Think about it from the perspective of a new immigrant. If you settled in Russia, for example, don’t you think that you would naturally hang out with other American immigrants? They speak your native language; they share your culture; they are more inclined to help you out. This is not rocket science. It wouldn’t mean you weren’t committed to your life in Russia. But really, where are you going to go if you want a decent hamburger? Your becoming fully part of Russia is not something that you would do; it is something that your kids would do.

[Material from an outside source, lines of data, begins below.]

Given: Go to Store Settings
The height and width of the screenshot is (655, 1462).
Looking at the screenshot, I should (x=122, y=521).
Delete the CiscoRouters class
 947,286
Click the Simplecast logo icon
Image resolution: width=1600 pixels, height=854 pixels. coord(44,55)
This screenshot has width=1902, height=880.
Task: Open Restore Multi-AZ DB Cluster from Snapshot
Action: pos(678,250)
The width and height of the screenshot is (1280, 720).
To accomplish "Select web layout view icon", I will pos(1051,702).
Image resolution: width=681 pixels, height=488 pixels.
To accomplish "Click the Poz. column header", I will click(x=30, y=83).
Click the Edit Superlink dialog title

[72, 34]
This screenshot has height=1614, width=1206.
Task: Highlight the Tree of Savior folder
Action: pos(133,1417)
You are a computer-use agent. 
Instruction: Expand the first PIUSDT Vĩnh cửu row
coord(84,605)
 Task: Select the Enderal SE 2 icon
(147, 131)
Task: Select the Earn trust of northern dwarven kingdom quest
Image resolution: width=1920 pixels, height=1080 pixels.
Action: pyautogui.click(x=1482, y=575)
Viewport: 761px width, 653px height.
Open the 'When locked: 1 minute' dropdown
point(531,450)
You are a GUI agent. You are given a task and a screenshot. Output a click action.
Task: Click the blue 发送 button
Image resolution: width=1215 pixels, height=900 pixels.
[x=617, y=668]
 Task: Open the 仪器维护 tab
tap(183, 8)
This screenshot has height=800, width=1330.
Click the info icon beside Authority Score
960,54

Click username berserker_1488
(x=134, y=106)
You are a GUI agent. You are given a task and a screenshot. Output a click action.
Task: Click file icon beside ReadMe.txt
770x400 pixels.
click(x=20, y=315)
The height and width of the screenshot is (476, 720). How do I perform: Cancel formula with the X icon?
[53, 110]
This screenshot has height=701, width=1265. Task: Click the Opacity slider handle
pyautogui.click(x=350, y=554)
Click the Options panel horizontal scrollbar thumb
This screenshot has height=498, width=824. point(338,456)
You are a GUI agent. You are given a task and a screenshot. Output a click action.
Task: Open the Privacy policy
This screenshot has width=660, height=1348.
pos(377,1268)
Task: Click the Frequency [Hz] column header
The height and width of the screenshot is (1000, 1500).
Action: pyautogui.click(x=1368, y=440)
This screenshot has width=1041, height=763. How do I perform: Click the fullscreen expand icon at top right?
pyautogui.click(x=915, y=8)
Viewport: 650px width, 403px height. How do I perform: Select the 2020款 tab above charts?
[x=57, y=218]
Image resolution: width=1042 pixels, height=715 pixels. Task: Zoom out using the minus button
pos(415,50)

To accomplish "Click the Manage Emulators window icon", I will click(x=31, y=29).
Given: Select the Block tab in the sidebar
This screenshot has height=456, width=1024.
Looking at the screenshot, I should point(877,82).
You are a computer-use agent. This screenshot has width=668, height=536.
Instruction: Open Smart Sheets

Both my father’s parents came to the United States from Portugal. It is almost the very definition of “immigrants built America.” My grandmother worked a maid and my grandfather worked odd jobs — eventually working for Luther Burbank. They were eventually able to buy a small farm and lived off that and traveling around the area bailing hay for other farmers. Yet most of what I remember as a kid are Portuguese parades and a bunch of old people arguing in Portuguese. My father, on the other hand, doesn’t even speak the language. His older brother and sister are bilingual, however. And that’s entirely typical of immigrants to the United States.
So what do we see with those horrible “immigrants today”? It’s exactly the same. People who immigrate from another country tend to stick with their mother tongue — but note that this doesn’t mean they don’t also know English. Their kids tend to be bilingual. And their grandkids tend to be just as mono-linguistic as the rest of the country:
Strangely, the Pew article discussed the potential effect of the large Latino community in keeping Spanish alive as a language in the United States. I have no problem with that, but even discussing it seems to be somewhat racist — as though there really is something different this time with these immigrants. The data in the report itself show this really isn’t the case. In the graph above, we see that Spanish is dying out as a primary language. What’s more, census data indicate that Spanish is dying out as the primary language at home. But it may be the case that it will die out slightly slower than other languages have.
The main thing here is that we need to remember that our recent immigrants are the same as our past immigrants. Trying to put new immigrants into a special category is just doing what we’ve always done to immigrants. We need immigrants — desperately — but we hate them. And that isn’t right or helpful.